Input material —
--

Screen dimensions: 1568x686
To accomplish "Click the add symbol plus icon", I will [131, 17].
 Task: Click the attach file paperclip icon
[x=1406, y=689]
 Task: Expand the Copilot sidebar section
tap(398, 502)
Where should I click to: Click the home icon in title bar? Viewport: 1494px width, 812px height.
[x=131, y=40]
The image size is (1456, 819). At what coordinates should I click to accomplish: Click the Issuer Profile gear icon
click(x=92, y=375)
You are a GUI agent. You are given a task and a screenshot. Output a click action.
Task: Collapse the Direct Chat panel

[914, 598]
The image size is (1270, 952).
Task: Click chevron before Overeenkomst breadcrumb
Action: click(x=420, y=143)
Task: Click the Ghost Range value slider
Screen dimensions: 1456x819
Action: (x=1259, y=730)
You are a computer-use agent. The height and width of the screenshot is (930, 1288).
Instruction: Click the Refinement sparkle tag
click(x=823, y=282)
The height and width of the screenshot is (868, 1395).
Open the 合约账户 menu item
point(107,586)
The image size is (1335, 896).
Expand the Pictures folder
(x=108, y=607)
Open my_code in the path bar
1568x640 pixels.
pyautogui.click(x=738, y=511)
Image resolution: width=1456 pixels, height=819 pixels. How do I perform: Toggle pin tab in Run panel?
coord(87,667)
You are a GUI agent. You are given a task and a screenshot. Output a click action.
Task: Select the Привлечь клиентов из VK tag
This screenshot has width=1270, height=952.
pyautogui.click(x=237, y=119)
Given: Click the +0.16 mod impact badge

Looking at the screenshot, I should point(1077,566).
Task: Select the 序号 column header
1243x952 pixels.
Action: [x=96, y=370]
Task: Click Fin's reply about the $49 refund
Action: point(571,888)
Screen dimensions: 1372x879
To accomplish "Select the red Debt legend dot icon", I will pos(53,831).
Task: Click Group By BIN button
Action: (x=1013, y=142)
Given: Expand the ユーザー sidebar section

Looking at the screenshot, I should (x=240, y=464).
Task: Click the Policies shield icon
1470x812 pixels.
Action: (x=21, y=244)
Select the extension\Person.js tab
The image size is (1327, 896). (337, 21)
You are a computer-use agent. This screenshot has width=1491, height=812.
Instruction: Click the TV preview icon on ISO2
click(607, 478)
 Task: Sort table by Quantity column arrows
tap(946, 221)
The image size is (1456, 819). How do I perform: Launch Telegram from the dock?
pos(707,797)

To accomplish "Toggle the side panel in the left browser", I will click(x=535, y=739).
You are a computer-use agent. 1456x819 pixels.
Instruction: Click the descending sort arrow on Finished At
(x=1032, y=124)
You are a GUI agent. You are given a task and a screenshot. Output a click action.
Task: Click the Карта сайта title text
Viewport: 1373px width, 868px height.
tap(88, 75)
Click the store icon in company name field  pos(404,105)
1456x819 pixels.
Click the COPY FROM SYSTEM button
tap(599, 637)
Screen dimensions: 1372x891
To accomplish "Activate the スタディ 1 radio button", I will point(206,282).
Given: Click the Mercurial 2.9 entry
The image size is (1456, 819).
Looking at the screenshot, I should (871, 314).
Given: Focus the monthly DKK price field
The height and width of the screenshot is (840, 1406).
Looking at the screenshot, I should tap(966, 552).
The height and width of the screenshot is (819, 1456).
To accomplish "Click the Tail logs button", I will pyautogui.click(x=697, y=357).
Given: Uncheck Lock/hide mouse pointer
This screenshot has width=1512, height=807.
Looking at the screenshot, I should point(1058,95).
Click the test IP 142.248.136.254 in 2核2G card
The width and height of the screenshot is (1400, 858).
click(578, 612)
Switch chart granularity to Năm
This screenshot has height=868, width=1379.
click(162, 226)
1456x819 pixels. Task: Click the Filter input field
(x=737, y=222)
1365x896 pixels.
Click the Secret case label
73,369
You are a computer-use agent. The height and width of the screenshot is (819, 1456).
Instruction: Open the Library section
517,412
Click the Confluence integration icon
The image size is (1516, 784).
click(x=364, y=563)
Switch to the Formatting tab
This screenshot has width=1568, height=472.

--

Only the lines from the one bearing "1456x819 pixels. Task: Click" to the end of the material belong in the answer; set them down verbatim.

1456x819 pixels. Task: Click the Filter input field
(x=737, y=222)
1365x896 pixels.
Click the Secret case label
73,369
You are a computer-use agent. The height and width of the screenshot is (819, 1456).
Instruction: Open the Library section
517,412
Click the Confluence integration icon
The image size is (1516, 784).
click(x=364, y=563)
Switch to the Formatting tab
This screenshot has width=1568, height=472.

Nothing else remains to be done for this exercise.